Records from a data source
+ + + + +
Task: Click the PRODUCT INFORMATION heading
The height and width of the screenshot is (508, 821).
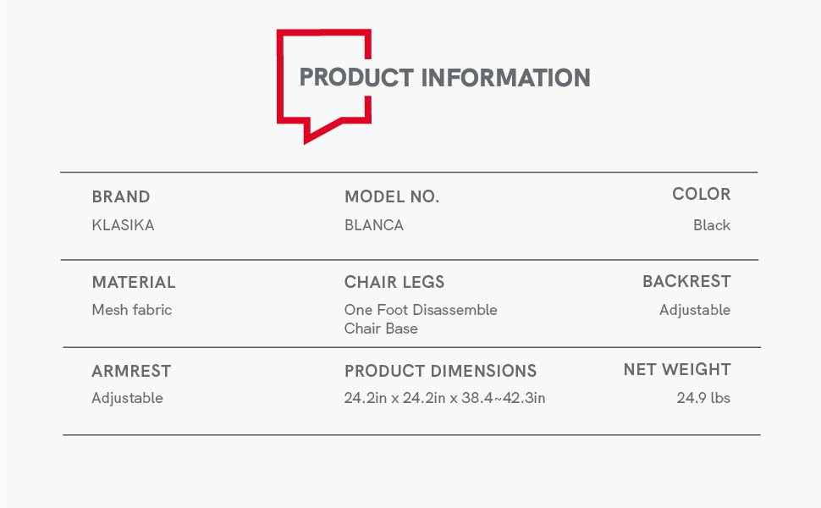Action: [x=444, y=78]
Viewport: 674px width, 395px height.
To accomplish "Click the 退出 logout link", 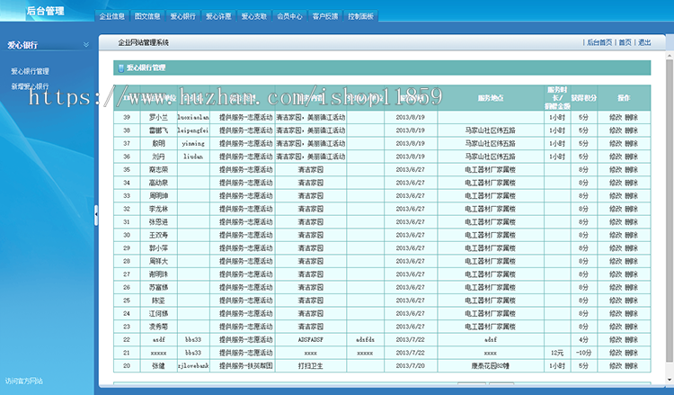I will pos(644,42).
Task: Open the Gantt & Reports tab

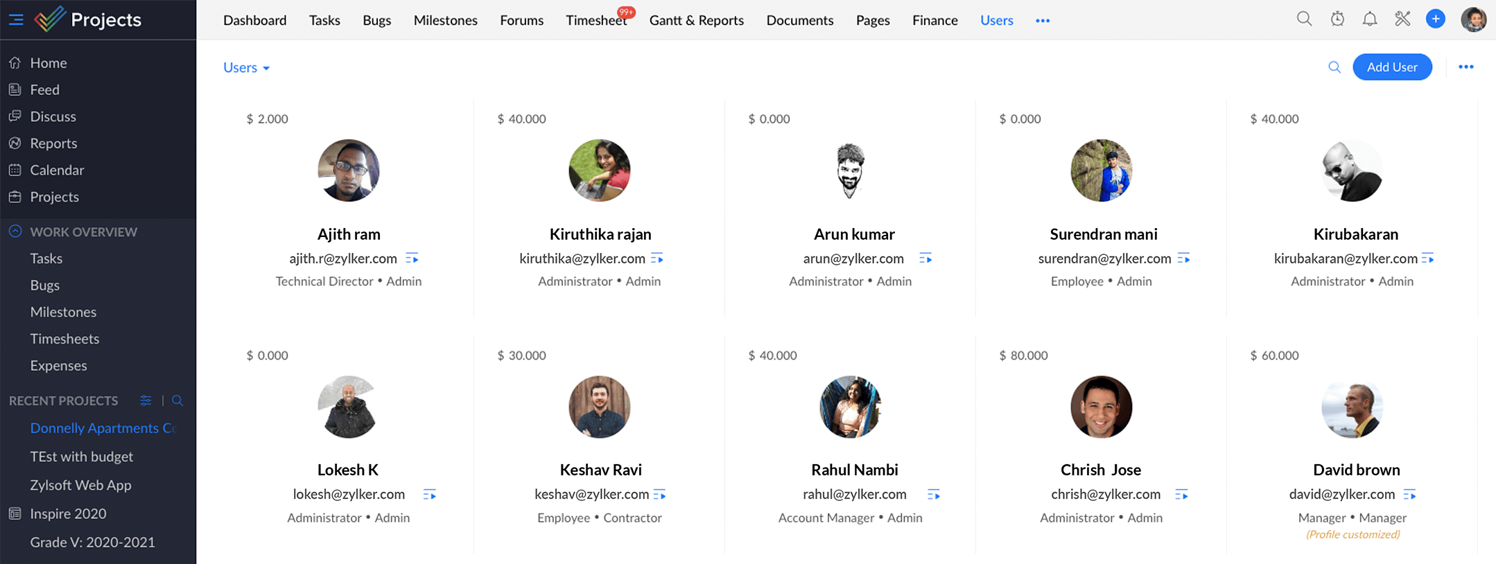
+ + + + +
- What the exercise asks
Going through the records above, count the lines that hold the string "Task" and give only the total.

- Exercise answer
2